Input data:
--------
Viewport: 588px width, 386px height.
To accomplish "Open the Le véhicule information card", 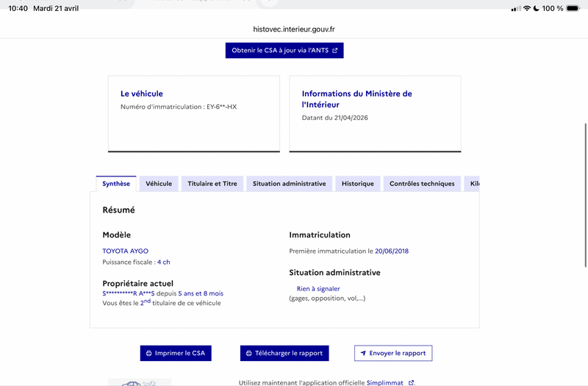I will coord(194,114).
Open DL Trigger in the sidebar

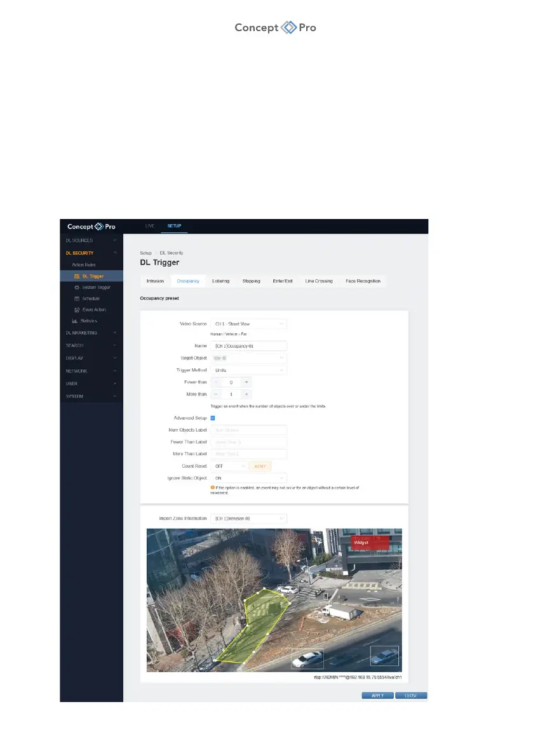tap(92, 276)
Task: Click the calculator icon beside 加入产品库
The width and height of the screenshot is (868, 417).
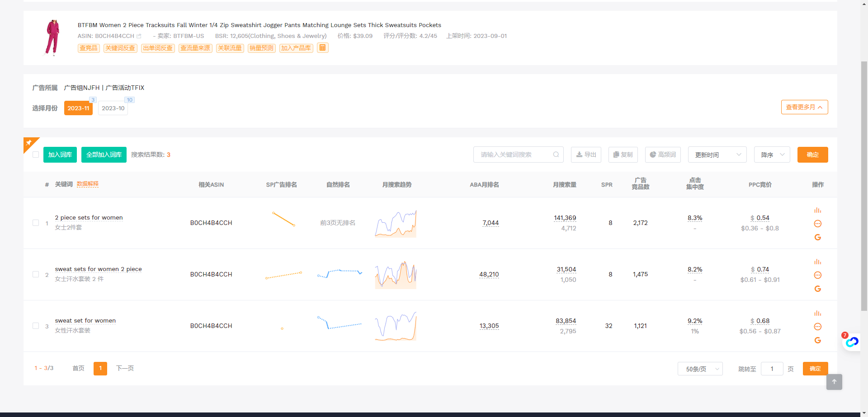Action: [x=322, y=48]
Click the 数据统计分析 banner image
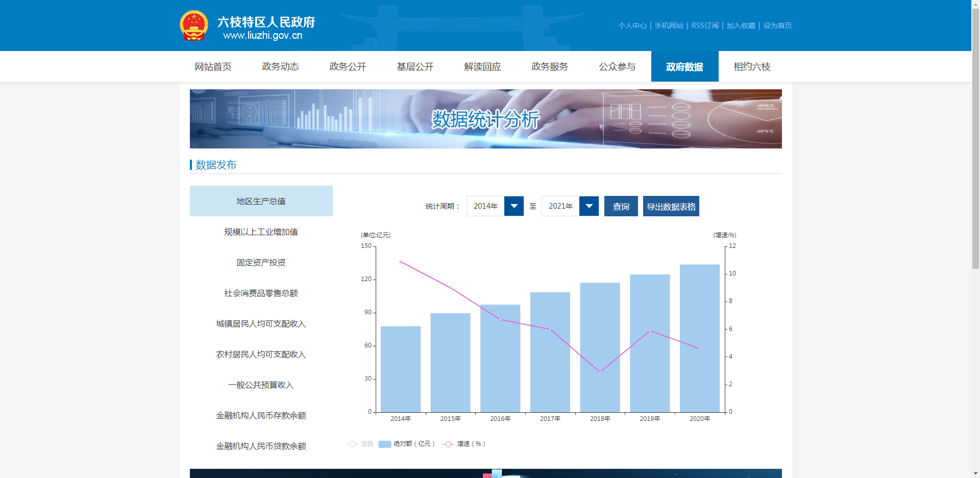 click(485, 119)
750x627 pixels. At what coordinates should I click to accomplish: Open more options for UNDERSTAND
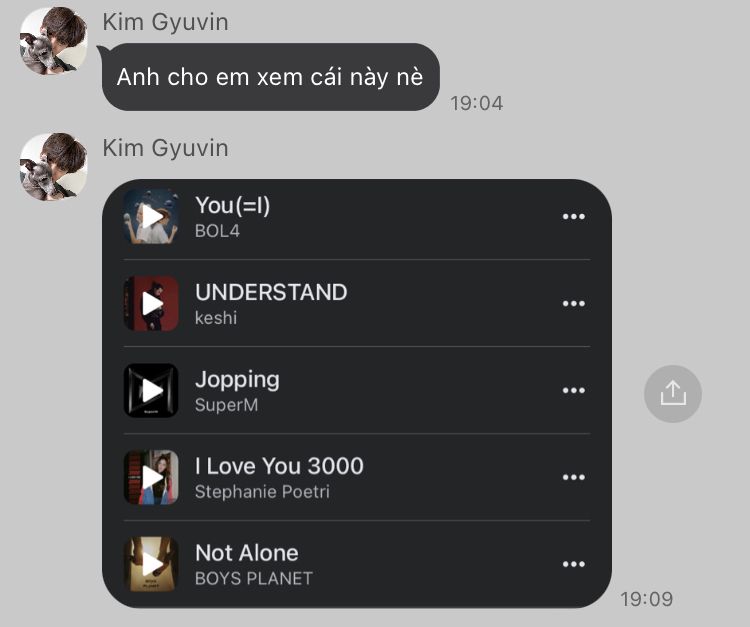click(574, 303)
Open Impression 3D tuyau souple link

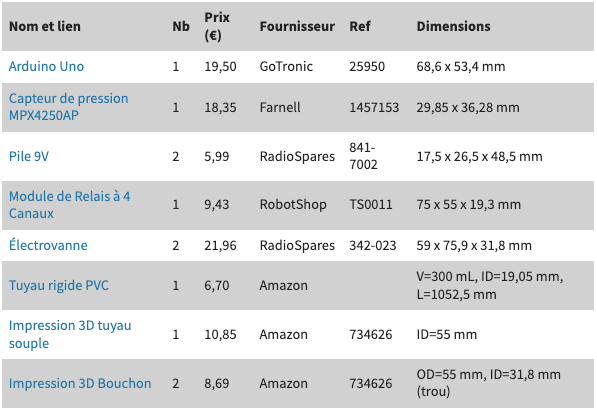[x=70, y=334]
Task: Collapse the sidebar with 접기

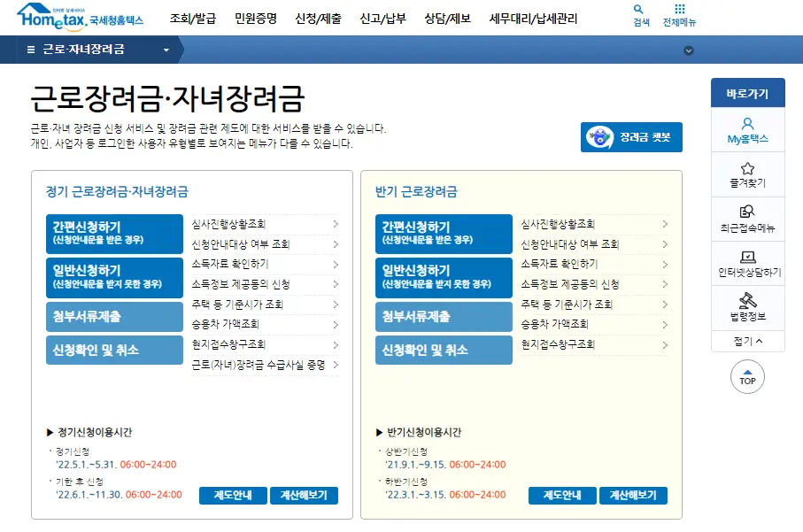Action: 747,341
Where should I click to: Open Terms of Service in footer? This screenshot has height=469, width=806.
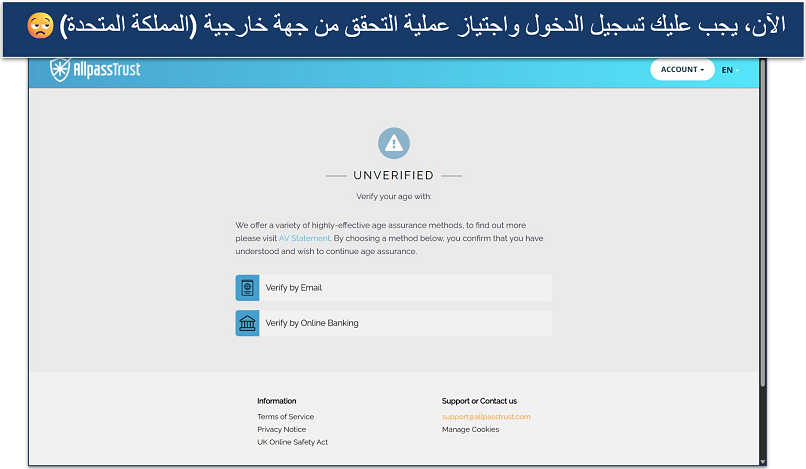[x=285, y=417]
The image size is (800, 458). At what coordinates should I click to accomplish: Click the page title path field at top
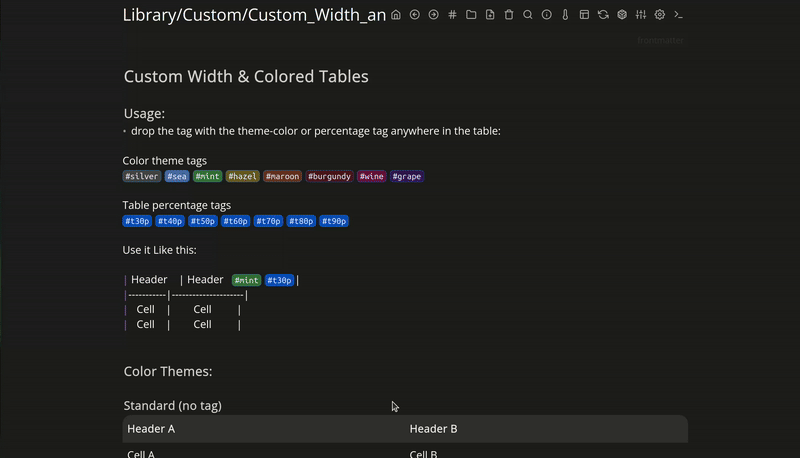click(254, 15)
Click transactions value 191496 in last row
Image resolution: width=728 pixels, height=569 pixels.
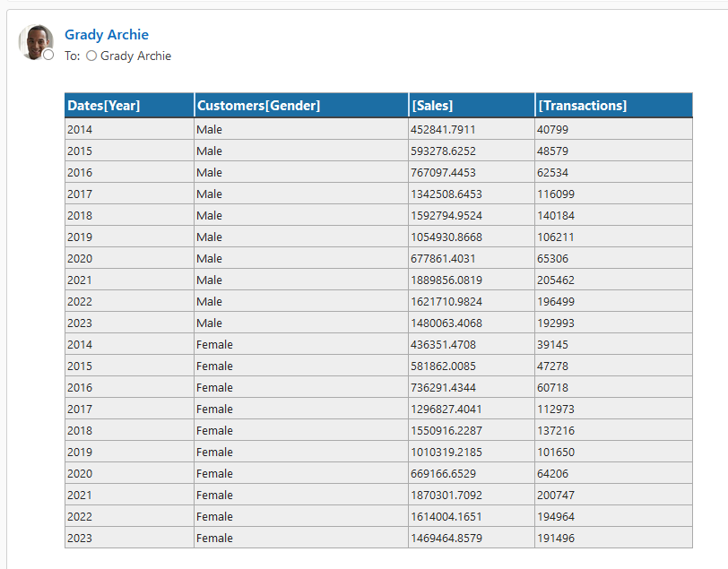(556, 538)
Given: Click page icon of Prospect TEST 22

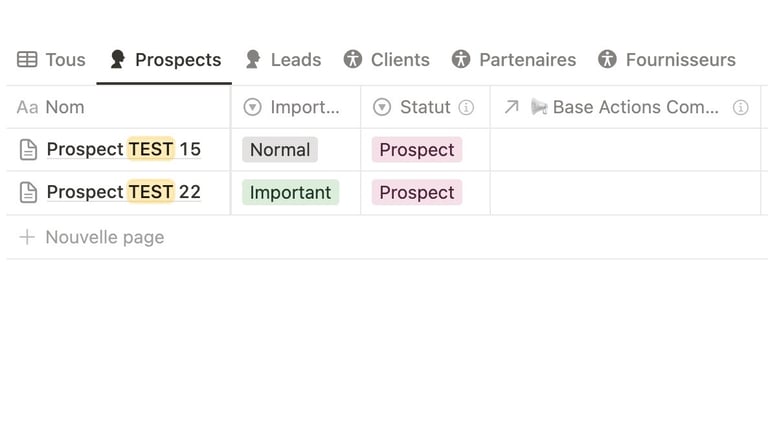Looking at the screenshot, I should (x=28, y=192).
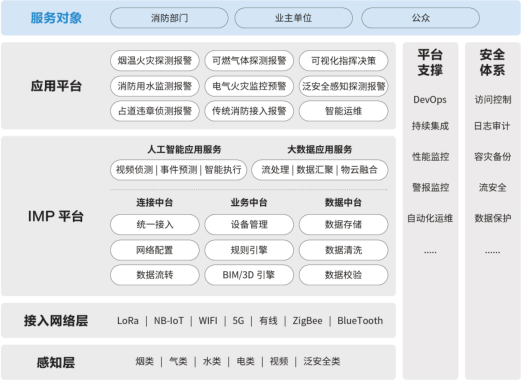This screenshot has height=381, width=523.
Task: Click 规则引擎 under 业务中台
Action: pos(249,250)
--------
About this exercise:
Copy out only the lines beginning at the line with "Task: Collapse the sidebar with 접기" and ending at the last line of the entries. Keep them exact; drop pictures.

Result for this task:
Task: Collapse the sidebar with 접기

Action: 747,341
Where should I click to: Open Terms of Service in footer? This screenshot has height=469, width=806.
[x=285, y=417]
The image size is (800, 458). At what coordinates should I click to accomplish: Click the page title path field at top
click(254, 15)
Click transactions value 191496 in last row
Image resolution: width=728 pixels, height=569 pixels.
(556, 538)
Given: Click page icon of Prospect TEST 22

Looking at the screenshot, I should (x=28, y=192).
This screenshot has height=381, width=523.
Task: Click 规则引擎 under 业务中台
Action: pos(249,250)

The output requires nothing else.